-- Start Text to read --

2.3.  Subject Naming in PKIX Certificates



   In theory, the Internet Public Key Infrastructure using X.509 [PKIX]
   employs the global directory service model defined in [X.500] and
   [X.501].  Under that model, information is held in a directory
   information base (DIB) and entries in the DIB are organized in a
   hierarchy called the directory information tree (DIT).  An object or
   alias entry in that hierarchy consists of a set of attributes (each
   of which has a defined type and one or more values) and is uniquely
   identified by a Distinguished Name (DN).  The DN of an entry is
   constructed by combining the Relative Distinguished Names of its
   superior entries in the tree (all the way down to the root of the
   DIT) with one or more specially nominated attributes of the entry
   itself (which together comprise the Relative Distinguished Name (RDN)

-- End Text to read --
-- Start Material supplied --

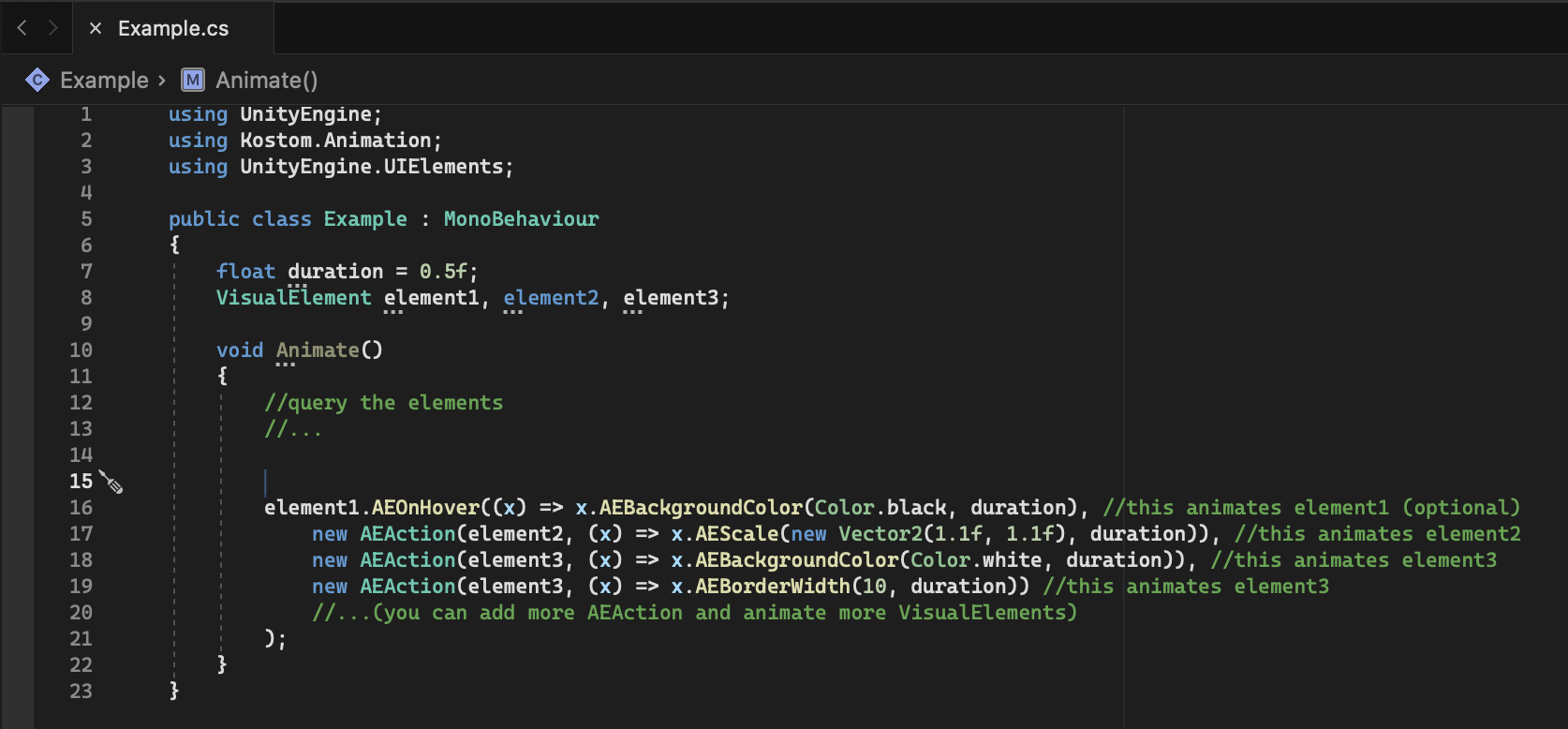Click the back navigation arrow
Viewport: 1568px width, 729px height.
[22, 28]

-- End Material supplied --
-- Start Material supplied --

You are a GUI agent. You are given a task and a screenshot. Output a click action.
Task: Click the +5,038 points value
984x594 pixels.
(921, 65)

-- End Material supplied --

§ The tasks
(1) In the text on subject naming in PKIX certificates, translate this sentence into Spanish: "Under that model, information is held in a directory information base (DIB) and entries in the DIB are organized in a hierarchy called the directory information tree (DIT)."
(2) Write out the text on subject naming in PKIX certificates again, starting with "In theory, the" and going on through "Distinguished Name (RDN)", and switch "hierarchy" to "structure" throughout.
The entries come from a different source than the text.

§ Solution set
(1) Según ese modelo, la información se almacena en una base de información de directorio (DIB) y las entradas de la DIB se organizan en una jerarquía denominada árbol de información de directorio (DIT).

(2)
In theory, the Internet Public Key Infrastructure using X.509 [PKIX]
   employs the global directory service model defined in [X.500] and
   [X.501].  Under that model, information is held in a directory
   information base (DIB) and entries in the DIB are organized in a
   structure called the directory information tree (DIT).  An object or
   alias entry in that structure consists of a set of attributes (each
   of which has a defined type and one or more values) and is uniquely
   identified by a Distinguished Name (DN).  The DN of an entry is
   constructed by combining the Relative Distinguished Names of its
   superior entries in the tree (all the way down to the root of the
   DIT) with one or more specially nominated attributes of the entry
   itself (which together comprise the Relative Distinguished Name (RDN)